[Excerpt from a dataset]
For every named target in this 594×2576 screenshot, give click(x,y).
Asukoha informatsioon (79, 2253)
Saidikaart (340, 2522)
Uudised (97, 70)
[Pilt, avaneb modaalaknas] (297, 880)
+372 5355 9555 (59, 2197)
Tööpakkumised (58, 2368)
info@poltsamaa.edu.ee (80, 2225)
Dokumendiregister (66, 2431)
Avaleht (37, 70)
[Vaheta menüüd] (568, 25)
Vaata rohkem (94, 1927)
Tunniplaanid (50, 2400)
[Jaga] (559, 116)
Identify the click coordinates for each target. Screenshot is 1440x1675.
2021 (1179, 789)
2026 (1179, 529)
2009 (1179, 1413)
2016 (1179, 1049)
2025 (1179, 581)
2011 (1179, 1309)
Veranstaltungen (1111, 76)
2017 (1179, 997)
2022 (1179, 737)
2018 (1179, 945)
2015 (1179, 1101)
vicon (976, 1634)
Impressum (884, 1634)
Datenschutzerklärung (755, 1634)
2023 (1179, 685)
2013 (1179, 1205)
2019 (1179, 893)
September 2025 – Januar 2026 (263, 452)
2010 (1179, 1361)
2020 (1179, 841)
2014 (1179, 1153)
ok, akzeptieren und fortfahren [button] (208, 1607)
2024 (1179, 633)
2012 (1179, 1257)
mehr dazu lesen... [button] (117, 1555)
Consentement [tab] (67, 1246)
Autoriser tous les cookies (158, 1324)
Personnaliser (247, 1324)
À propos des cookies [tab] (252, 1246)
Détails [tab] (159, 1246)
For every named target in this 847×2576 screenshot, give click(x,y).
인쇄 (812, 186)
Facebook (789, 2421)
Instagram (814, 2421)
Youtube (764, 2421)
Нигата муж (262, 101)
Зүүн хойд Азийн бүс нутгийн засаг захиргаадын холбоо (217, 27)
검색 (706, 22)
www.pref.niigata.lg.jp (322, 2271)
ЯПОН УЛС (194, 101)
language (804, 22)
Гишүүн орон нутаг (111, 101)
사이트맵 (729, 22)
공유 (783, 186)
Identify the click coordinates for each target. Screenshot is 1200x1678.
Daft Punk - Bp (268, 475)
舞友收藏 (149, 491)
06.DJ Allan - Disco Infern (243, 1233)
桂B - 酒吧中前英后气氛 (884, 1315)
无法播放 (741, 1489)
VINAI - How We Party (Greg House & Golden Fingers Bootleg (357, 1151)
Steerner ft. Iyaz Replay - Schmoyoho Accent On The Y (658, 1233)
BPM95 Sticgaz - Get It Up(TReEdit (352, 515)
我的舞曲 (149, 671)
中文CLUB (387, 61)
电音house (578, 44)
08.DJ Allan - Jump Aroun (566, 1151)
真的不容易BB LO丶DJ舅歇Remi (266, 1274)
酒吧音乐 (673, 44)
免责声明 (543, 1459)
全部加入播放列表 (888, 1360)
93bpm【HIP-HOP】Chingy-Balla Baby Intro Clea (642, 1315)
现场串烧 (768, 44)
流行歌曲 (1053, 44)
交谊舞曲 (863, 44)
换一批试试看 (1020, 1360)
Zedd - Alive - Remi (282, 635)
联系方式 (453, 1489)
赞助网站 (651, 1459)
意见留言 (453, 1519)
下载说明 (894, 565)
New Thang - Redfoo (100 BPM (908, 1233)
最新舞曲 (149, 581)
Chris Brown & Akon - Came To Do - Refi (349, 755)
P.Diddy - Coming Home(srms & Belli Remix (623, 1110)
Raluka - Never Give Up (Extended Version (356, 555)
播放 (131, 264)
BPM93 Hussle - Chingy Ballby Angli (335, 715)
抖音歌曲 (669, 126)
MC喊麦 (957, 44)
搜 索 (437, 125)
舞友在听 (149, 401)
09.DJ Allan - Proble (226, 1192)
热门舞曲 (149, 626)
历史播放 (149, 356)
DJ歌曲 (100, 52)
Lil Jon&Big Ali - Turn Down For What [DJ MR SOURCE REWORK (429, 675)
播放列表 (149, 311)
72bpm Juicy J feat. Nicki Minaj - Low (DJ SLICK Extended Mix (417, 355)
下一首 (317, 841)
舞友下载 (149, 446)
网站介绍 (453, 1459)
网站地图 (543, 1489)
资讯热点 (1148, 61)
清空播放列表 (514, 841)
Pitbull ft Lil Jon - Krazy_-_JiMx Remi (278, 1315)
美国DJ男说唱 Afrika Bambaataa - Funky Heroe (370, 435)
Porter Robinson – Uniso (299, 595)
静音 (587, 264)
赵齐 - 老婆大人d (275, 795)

Task statement. Copy everything from the line containing "网站地图 (543, 1489)" down to the end of the data, reproducing each line without any changes.

Worked solution.
网站地图 (543, 1489)
资讯热点 (1148, 61)
清空播放列表 (514, 841)
Pitbull ft Lil Jon - Krazy_-_JiMx Remi (278, 1315)
美国DJ男说唱 Afrika Bambaataa - Funky Heroe (370, 435)
Porter Robinson – Uniso (299, 595)
静音 (587, 264)
赵齐 - 老婆大人d (275, 795)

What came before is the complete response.